No exato dia 6 de fevereiro de 2020, antes do Carnaval 2020, nasceu a Lei da Covid-19 (Lei nº 13.979/2020), que prevê medidas destinadas ao enfrentamento da situação emergencial, como a quarentena e o isolamento, embaixo da nuvem de pavor soprada pelas notícias do aumento exponencial de mortes de Coronavírus na Europa com a bolsa de valores mundial em enorme sobe e desce, e ainda, com o governo de Jair Bolsonaro buscando parceiros comerciais no exterior e apresentando um cenário de estabilidade e crescimento econômico no Brasil.

Naquela época, o Brasil tinha 132 casos suspeitos, sendo apenas 01 confirmado de um paulista que tinha visitado a Itália nas festas de fim-de-ano. Passado a festança do Carnaval, para alguns o início dos trabalhos no nosso país, cai a realidade da doença, as emissoras passaram a assombrar a população com um terror cinematográfico e com diversas informações incoerentes sobre os cuidados para evitar a doença.

Os atos infralegais da União e dos Estados se espalharam praticamente imitando-se a multiplicação viral atroz do corona vírus, Prefeitos e Governadores decretaram medidas de urgências diversas, fecharam os acessos, proibiram o cidadão de diversos direitos, criaram medidas de restrição de circulação de meios de locomoção, de pessoas e do comércio, a livre circulação nas áreas comuns dos prédios públicos e particulares foram proibidas.

O cidadão médio ficou sem dinheiro, as empresas deixaram de pagar contas, trabalhadores perderam seus empregos, inquilinos não pagaram o aluguel e oravam para não serem despejados, famílias humilhadas por não conseguirem manter “pão de cada dia”, dívidas de alimentos atrasadas, dentre outros, um verdadeiro pânico nas mídias sociais por causa do vilão microscópico de origem chinesa. Enfim, todos os ramos do Direito Civil foram atingidos sem que a legislação estivesse adequadamente preparada para esse momento de caos causado pela pandemia.

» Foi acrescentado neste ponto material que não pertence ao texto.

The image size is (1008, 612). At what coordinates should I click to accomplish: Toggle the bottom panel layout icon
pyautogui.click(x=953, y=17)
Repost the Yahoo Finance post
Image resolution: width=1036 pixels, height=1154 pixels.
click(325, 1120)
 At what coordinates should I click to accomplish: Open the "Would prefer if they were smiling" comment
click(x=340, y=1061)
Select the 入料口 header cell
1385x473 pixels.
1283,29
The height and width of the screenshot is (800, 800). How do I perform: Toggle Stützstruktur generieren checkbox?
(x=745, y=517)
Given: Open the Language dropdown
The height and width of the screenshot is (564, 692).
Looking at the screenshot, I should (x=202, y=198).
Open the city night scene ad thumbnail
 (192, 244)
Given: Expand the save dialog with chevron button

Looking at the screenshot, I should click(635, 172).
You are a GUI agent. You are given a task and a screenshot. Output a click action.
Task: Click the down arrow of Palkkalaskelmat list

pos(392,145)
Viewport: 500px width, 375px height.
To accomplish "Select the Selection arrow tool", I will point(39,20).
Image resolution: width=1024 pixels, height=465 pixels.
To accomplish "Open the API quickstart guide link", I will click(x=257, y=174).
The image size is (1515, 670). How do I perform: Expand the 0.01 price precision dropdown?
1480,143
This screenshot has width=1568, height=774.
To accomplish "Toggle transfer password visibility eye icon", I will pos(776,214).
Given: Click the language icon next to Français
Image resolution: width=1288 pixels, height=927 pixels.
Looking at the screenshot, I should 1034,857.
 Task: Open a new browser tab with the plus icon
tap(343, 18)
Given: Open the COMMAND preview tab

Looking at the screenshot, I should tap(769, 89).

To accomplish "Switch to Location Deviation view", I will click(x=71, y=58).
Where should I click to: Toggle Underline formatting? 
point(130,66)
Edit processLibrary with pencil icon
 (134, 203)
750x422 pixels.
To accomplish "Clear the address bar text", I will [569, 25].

Em atual adaptação ao caos causado pela proliferação da doença no Brasil, nesta sexta-feira 12/06/2020, o Presidente Jair Bolsonaro vetou alguns dispositivos á Lei nº 14.010/20 (lei emergencial), dentre os vetos em destaques, encontra-se o que dá ao Síndico de edifícios o poder de restringir o uso de áreas comuns e proibir festas, e o que impede a concessão de liminares em ações de despejos. Os vetos agradaram alguns e desagradaram outros, mas, a o que está causando grande polêmica é a mantença dos Art. 15, que determina que até 30 de outubro de 2020, a prisão civil por dívida alimentícia, (prevista no art. 528, § 3º e seguintes da Lei nº 13.105, de 16/03/2015 CPC), deverá ser cumprida exclusivamente sob a modalidade domiciliar, sem prejuízo da exigibilidade das respectivas obrigações, e do Art. 16, que é a dilatação de 12 meses do prazo do art. 611 do CPC, para que seja ultimado o processo de inventário e de partilha, suspenso a partir da entrada em vigor desta Lei até 30 de outubro de 2020.